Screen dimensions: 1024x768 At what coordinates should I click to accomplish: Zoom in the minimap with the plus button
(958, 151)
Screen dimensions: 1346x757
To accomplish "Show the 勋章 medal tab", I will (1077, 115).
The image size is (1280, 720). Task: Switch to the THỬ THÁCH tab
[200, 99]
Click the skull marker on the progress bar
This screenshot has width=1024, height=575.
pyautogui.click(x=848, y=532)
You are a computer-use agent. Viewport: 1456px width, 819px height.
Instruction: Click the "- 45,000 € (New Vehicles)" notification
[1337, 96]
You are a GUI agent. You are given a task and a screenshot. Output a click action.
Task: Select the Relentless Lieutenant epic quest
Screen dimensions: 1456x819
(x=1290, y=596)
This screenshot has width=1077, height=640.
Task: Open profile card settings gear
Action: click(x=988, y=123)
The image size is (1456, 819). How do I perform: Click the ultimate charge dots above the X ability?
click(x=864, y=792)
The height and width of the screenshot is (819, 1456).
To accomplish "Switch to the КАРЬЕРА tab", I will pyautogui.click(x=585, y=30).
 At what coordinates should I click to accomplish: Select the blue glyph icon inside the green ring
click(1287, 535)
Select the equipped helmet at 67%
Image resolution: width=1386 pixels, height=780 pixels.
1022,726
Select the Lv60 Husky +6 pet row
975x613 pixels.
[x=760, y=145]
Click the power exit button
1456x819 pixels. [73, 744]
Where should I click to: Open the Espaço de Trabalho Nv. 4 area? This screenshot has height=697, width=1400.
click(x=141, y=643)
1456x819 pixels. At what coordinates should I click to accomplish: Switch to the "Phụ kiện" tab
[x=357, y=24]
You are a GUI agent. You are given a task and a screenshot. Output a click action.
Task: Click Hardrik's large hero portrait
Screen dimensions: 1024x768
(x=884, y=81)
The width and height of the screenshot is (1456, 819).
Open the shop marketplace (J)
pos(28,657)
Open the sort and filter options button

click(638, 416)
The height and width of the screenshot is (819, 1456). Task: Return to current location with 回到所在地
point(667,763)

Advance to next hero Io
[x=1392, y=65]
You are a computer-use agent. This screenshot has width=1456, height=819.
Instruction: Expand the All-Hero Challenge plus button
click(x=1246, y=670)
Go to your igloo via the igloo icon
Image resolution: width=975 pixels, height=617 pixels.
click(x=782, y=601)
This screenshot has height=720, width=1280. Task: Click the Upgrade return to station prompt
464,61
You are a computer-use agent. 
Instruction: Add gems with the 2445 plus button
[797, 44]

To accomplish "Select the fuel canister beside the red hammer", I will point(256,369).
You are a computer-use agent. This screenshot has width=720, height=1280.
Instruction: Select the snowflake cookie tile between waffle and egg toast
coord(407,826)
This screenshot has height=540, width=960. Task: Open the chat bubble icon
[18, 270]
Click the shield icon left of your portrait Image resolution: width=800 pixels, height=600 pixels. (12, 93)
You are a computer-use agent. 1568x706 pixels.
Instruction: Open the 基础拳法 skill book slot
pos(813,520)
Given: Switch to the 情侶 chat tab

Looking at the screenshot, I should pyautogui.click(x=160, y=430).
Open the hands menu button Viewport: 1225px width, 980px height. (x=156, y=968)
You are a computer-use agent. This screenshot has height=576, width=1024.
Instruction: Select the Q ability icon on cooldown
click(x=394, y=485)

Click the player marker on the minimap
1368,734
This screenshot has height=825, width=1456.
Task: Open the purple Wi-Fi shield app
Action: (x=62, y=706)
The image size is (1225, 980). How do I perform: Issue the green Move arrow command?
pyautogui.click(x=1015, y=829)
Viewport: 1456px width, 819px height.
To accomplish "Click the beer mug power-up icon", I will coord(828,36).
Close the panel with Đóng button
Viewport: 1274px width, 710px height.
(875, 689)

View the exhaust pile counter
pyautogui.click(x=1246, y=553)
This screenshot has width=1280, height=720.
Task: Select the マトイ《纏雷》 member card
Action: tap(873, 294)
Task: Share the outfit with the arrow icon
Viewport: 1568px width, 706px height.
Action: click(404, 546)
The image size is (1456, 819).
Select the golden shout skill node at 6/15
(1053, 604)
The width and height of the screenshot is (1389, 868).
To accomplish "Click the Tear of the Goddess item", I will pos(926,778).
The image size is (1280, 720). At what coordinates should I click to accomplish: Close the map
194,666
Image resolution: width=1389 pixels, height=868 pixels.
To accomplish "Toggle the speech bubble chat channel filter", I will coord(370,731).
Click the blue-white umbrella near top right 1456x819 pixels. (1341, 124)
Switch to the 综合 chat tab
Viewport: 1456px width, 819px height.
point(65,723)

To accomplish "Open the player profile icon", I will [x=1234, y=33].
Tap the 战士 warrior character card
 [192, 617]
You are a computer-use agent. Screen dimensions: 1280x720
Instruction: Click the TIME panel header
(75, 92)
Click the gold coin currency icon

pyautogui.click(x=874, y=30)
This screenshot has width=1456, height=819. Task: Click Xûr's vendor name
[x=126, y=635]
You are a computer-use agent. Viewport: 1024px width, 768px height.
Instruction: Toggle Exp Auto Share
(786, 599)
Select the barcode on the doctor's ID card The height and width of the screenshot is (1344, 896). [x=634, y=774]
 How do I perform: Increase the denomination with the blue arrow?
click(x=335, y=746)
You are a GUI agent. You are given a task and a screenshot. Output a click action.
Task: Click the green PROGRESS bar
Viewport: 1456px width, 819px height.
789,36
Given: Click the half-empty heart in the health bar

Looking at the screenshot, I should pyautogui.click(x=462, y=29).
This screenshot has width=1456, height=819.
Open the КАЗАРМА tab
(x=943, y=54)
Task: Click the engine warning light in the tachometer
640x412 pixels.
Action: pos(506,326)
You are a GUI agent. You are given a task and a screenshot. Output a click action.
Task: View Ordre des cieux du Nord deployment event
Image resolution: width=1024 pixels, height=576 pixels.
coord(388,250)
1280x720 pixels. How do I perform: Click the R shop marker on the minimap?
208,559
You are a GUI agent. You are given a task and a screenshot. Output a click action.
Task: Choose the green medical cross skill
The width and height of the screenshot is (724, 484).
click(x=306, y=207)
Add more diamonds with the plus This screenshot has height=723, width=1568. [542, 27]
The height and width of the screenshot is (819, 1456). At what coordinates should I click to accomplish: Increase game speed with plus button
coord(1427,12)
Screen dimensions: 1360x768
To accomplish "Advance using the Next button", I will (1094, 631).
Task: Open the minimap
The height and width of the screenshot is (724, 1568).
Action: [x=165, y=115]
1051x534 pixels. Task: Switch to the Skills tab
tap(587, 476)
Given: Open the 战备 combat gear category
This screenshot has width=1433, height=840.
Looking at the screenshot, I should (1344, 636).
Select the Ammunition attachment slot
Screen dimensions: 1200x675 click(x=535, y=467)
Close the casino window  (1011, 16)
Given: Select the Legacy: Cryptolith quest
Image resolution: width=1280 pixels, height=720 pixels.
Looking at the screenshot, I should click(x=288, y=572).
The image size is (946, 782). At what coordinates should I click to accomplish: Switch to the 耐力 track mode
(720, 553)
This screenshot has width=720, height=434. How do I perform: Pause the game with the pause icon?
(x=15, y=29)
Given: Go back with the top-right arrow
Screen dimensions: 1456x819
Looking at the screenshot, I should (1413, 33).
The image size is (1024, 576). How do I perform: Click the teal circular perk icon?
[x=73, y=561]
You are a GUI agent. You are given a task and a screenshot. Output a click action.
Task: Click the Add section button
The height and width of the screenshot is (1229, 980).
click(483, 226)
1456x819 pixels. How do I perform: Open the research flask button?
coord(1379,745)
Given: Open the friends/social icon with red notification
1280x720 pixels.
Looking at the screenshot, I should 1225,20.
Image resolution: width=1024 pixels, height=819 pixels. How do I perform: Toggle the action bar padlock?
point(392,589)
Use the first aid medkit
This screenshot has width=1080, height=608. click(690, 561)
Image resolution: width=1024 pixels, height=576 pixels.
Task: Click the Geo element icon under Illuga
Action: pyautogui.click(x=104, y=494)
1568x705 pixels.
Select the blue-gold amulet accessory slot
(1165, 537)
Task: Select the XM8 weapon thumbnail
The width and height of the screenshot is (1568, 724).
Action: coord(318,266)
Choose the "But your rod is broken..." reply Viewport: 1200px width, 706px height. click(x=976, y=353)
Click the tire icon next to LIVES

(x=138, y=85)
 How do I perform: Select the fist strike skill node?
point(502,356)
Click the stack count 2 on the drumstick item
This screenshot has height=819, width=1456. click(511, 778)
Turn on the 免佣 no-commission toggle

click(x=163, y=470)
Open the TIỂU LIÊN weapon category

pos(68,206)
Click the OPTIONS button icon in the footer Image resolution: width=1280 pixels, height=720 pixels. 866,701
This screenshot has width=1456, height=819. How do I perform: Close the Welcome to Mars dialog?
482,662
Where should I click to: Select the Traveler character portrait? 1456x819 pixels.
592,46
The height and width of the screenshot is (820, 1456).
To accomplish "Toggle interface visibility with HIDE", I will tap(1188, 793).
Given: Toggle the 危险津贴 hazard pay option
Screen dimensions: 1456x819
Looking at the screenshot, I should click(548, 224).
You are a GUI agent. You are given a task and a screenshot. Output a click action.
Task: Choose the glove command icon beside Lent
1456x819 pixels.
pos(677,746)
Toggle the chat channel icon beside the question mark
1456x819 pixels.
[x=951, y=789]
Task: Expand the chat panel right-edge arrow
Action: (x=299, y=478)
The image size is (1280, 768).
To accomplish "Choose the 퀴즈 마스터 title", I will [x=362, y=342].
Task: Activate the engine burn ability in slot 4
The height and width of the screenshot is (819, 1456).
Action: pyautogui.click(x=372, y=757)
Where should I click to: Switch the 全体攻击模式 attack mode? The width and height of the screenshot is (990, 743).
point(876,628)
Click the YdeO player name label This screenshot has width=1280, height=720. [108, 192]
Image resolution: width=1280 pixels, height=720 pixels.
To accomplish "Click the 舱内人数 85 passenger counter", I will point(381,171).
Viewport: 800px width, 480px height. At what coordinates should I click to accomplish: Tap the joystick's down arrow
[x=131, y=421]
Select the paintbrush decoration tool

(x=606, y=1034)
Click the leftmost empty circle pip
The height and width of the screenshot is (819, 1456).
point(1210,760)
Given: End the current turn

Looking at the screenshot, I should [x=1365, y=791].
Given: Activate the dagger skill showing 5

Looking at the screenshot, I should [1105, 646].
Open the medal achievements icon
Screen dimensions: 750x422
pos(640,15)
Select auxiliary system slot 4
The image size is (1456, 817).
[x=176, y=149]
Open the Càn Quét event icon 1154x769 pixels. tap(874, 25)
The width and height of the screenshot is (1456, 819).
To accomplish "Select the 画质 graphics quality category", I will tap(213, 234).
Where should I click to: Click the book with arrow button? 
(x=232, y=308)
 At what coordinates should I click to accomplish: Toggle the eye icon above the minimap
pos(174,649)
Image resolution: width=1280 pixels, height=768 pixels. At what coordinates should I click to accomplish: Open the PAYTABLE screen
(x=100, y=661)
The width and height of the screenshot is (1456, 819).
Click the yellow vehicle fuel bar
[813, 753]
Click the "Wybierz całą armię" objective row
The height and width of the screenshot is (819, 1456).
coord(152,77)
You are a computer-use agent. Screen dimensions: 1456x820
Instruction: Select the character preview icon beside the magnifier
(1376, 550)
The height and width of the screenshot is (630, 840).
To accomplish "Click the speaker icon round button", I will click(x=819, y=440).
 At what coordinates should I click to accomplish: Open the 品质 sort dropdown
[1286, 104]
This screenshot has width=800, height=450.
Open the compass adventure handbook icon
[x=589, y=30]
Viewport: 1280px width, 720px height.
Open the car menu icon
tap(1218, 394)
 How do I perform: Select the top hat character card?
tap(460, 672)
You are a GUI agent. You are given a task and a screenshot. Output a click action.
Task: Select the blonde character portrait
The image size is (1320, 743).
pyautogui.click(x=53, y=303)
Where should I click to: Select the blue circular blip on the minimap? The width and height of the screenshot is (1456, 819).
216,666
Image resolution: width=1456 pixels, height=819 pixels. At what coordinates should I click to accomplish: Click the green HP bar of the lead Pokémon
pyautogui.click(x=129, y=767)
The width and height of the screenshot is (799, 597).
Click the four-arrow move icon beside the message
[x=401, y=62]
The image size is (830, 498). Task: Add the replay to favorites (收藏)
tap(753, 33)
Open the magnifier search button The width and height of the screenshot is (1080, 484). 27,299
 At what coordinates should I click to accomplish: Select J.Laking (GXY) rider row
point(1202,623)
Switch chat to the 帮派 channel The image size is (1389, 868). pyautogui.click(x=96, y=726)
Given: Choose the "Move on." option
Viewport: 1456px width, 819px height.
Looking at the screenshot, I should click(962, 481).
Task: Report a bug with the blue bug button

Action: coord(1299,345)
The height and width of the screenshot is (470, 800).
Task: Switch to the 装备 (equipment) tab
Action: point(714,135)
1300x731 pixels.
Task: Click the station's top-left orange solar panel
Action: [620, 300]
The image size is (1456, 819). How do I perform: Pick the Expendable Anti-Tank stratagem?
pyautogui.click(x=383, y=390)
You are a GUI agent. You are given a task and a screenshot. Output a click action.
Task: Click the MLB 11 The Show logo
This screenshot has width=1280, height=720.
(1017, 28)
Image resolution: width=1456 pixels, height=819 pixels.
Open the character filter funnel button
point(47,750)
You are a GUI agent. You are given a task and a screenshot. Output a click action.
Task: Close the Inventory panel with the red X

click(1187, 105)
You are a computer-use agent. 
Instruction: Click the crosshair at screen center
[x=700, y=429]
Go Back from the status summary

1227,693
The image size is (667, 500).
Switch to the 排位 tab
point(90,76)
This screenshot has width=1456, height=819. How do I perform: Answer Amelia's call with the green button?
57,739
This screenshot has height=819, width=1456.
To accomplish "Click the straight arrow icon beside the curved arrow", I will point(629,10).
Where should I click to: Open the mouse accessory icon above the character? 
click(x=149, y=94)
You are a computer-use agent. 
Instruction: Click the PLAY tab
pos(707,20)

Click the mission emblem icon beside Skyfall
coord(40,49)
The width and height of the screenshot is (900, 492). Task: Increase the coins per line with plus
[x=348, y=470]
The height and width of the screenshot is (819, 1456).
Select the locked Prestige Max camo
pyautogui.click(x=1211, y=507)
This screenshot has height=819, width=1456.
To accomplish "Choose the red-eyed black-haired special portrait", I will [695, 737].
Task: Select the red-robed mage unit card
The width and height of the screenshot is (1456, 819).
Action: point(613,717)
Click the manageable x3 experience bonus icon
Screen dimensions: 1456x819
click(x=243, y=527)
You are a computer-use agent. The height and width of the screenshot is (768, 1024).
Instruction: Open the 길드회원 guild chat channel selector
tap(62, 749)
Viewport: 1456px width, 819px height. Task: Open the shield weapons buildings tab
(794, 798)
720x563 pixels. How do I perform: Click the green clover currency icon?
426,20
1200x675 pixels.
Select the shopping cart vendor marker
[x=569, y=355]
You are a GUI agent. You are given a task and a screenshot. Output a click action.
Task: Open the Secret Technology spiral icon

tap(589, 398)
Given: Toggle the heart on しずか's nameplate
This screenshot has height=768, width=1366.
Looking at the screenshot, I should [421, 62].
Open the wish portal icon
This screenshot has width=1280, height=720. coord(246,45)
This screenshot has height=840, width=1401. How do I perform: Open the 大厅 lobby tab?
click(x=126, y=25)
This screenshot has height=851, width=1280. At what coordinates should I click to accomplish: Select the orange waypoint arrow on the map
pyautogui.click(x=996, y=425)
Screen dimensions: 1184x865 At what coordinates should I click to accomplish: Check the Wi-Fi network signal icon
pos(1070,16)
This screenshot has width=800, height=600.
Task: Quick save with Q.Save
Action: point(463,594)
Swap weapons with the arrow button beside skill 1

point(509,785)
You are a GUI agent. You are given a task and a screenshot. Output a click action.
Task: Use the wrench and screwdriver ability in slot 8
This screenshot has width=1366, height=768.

★ ★ ★ ★ ★

Your instructions: Reproduce the entries from the line containing "720x563 pixels. How" through the end of the entries, changing "icon" to "button" and leaving everything else unchanged.

Solution to this exercise:
720x563 pixels. How do I perform: Click the green clover currency button?
426,20
1200x675 pixels.
Select the shopping cart vendor marker
[x=569, y=355]
You are a GUI agent. You are given a task and a screenshot. Output a click action.
Task: Open the Secret Technology spiral button

tap(589, 398)
Given: Toggle the heart on しずか's nameplate
This screenshot has height=768, width=1366.
Looking at the screenshot, I should [421, 62].
Open the wish portal button
This screenshot has width=1280, height=720. coord(246,45)
This screenshot has height=840, width=1401. How do I perform: Open the 大厅 lobby tab?
click(x=126, y=25)
This screenshot has height=851, width=1280. At what coordinates should I click to accomplish: Select the orange waypoint arrow on the map
pyautogui.click(x=996, y=425)
Screen dimensions: 1184x865 At what coordinates should I click to accomplish: Check the Wi-Fi network signal button
pos(1070,16)
This screenshot has width=800, height=600.
Task: Quick save with Q.Save
Action: point(463,594)
Swap weapons with the arrow button beside skill 1

point(509,785)
You are a GUI agent. You are given a task and a screenshot. Output a click action.
Task: Use the wrench and screwdriver ability in slot 8
This screenshot has width=1366, height=768.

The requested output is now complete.